◆ EXERCISE
After locating the line with "Task: Click the notification bell icon" in the data that follows, return it and every later line exactly, up to and including the line with "Given: Open Get certified navigation item".

** DATA EXTRACT follows **

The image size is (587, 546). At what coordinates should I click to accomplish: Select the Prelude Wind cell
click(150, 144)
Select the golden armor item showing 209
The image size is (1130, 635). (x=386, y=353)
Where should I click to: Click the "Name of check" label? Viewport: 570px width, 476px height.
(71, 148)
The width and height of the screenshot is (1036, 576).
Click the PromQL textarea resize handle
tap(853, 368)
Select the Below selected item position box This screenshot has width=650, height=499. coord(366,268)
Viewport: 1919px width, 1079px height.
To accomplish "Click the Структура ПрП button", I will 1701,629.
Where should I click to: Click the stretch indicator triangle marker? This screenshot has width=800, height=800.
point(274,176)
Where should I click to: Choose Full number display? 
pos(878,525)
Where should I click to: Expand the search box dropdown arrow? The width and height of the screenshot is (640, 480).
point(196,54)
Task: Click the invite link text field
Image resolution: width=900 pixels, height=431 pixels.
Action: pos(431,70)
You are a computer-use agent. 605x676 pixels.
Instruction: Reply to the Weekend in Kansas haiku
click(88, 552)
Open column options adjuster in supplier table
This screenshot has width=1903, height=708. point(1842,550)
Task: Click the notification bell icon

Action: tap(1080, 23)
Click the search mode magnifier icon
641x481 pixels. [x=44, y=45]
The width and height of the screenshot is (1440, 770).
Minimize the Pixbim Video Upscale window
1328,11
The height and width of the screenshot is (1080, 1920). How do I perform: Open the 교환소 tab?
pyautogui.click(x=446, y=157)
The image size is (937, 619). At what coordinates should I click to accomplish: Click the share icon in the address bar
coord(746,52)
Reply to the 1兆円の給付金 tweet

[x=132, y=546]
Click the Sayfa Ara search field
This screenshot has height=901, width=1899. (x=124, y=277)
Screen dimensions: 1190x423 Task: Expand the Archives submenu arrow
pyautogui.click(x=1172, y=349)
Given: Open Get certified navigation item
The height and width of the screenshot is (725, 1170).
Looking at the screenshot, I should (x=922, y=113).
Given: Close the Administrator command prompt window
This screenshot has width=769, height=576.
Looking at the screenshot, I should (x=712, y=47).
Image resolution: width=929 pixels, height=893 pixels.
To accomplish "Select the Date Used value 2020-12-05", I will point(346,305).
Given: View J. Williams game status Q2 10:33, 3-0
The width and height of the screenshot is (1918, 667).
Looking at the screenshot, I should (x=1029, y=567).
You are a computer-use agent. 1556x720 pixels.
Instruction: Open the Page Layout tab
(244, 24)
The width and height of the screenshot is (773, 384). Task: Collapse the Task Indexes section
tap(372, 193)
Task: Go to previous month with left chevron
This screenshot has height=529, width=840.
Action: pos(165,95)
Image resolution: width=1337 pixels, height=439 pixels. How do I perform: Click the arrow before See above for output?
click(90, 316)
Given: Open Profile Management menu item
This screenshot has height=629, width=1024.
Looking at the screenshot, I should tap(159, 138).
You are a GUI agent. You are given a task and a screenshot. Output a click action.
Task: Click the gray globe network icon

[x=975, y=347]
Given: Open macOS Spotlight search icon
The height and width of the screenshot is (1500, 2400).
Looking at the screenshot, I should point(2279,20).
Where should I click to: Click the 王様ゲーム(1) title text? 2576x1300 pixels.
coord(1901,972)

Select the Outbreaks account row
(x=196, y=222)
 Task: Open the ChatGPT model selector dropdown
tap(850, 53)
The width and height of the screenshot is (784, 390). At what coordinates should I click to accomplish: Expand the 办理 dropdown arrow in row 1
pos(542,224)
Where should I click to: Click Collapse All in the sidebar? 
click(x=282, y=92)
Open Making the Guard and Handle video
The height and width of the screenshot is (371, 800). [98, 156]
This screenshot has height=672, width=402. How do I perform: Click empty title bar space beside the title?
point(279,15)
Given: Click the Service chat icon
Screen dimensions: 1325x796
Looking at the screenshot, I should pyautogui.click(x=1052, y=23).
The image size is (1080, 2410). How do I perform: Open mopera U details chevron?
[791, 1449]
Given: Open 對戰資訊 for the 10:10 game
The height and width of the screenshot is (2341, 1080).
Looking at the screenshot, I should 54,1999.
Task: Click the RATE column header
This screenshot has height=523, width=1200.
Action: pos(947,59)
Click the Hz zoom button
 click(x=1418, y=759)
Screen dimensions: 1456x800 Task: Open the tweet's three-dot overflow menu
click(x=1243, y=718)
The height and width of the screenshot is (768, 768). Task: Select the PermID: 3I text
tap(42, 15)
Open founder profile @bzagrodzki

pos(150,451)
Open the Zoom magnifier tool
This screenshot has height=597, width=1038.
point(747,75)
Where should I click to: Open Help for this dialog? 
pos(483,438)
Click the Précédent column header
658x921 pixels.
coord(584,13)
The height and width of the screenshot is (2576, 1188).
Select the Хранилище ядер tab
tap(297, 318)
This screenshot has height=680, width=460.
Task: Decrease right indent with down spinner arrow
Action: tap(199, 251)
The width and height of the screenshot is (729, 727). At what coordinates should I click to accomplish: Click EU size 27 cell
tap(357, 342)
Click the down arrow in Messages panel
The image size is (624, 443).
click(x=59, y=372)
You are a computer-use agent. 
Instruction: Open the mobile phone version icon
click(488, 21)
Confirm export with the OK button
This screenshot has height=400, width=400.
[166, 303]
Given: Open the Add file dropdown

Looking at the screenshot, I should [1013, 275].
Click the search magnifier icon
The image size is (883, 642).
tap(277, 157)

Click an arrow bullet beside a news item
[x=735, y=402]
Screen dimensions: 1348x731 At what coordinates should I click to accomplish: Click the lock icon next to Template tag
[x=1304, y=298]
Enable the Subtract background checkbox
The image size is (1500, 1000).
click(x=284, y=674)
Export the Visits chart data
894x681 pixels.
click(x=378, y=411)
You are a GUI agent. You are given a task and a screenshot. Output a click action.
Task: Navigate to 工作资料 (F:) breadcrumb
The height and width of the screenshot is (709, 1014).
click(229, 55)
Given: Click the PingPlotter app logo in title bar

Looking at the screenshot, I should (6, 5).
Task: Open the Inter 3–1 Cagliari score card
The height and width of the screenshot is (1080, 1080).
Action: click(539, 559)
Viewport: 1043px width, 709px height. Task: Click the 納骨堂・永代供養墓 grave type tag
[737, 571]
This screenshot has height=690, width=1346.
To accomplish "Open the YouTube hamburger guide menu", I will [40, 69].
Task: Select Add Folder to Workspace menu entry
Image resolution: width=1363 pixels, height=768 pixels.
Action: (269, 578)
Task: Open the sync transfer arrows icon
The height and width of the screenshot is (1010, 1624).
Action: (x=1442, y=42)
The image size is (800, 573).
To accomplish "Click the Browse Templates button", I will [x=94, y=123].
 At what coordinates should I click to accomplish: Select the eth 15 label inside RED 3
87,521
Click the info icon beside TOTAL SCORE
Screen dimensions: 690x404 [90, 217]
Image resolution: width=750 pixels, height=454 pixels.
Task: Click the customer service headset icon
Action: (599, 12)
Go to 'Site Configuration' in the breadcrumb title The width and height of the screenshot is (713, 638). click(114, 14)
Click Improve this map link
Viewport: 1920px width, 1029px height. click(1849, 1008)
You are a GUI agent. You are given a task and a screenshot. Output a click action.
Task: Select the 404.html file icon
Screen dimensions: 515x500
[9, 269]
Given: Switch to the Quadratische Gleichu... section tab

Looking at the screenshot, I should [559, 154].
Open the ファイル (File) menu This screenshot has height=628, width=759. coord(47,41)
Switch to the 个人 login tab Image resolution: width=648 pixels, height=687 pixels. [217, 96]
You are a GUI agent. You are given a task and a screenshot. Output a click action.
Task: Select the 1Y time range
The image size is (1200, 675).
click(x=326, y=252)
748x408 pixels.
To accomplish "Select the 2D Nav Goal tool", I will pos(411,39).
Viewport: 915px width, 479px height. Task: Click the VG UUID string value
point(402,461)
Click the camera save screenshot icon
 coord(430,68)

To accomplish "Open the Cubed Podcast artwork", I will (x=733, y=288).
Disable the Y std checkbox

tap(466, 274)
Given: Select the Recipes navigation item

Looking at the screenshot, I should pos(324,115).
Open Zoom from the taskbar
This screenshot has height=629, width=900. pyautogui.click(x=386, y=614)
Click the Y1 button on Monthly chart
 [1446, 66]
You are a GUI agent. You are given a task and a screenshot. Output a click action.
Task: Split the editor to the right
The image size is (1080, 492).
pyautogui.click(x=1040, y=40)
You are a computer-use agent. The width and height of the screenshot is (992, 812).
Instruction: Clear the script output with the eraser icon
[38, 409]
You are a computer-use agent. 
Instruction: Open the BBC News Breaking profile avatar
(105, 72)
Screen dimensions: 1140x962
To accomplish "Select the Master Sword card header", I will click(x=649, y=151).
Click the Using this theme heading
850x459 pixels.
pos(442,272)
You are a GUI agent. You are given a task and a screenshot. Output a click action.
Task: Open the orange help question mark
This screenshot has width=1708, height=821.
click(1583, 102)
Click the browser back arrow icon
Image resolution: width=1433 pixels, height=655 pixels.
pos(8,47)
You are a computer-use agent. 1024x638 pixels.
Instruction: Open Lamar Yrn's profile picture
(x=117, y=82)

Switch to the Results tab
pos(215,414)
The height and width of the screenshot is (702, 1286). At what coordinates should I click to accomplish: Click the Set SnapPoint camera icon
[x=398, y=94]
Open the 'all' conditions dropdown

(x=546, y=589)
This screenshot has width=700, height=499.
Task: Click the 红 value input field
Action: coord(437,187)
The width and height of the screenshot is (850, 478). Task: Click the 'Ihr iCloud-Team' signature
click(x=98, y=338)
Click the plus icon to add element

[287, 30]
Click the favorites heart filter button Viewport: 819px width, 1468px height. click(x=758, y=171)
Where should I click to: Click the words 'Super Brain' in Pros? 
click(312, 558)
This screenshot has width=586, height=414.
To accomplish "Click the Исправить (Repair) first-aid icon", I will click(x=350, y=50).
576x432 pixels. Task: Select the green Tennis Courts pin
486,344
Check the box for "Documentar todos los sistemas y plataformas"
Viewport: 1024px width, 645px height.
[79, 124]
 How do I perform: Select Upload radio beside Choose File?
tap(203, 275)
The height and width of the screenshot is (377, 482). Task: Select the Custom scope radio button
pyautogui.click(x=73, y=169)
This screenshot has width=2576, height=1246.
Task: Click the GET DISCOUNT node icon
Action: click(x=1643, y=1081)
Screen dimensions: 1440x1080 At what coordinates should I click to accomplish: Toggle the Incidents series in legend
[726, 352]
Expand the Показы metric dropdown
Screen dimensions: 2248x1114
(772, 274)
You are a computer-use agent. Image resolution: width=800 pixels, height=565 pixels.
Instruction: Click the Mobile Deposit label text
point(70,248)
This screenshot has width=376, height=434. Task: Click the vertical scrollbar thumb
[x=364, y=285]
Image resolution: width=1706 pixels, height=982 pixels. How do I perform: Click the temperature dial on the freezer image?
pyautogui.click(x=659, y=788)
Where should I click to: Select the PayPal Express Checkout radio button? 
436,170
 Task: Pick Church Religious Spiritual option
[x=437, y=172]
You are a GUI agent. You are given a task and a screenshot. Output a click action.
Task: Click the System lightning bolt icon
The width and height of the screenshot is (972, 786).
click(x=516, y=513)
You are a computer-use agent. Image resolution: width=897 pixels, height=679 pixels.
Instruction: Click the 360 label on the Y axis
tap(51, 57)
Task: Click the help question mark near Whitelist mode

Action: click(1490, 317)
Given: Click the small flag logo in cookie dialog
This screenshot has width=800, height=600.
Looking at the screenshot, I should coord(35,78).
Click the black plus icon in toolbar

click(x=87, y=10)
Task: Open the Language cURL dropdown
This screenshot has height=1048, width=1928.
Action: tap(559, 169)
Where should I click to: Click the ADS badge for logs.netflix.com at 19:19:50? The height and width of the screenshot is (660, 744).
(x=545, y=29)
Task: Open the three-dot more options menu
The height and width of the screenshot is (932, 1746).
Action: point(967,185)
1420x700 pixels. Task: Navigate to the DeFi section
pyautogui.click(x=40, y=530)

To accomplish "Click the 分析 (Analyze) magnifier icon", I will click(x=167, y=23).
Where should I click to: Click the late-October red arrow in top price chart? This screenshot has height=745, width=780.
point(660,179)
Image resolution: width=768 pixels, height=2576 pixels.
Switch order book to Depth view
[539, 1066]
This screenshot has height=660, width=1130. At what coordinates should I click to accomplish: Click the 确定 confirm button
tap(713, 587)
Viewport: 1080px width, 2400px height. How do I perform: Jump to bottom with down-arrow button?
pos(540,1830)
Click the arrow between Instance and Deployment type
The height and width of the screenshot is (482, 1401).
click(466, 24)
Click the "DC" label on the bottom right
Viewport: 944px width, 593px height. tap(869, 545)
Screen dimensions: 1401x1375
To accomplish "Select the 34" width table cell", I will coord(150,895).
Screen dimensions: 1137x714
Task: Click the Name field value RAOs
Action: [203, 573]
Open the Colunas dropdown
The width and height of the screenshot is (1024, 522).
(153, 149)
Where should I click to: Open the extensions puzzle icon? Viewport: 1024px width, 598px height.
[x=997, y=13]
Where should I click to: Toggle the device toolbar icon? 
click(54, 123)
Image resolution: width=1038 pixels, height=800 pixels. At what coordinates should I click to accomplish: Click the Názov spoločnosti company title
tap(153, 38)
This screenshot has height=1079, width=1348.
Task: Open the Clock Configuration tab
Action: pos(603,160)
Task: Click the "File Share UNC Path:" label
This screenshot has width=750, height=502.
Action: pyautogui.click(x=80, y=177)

** End of DATA EXTRACT **

◆ COMPLETED TASK
Task: Click the notification bell icon

Action: tap(1080, 23)
Click the search mode magnifier icon
641x481 pixels. [x=44, y=45]
The width and height of the screenshot is (1440, 770).
Minimize the Pixbim Video Upscale window
1328,11
The height and width of the screenshot is (1080, 1920). How do I perform: Open the 교환소 tab?
pyautogui.click(x=446, y=157)
The image size is (937, 619). At what coordinates should I click to accomplish: Click the share icon in the address bar
coord(746,52)
Reply to the 1兆円の給付金 tweet

[x=132, y=546]
Click the Sayfa Ara search field
This screenshot has height=901, width=1899. (x=124, y=277)
Screen dimensions: 1190x423 Task: Expand the Archives submenu arrow
pyautogui.click(x=1172, y=349)
Given: Open Get certified navigation item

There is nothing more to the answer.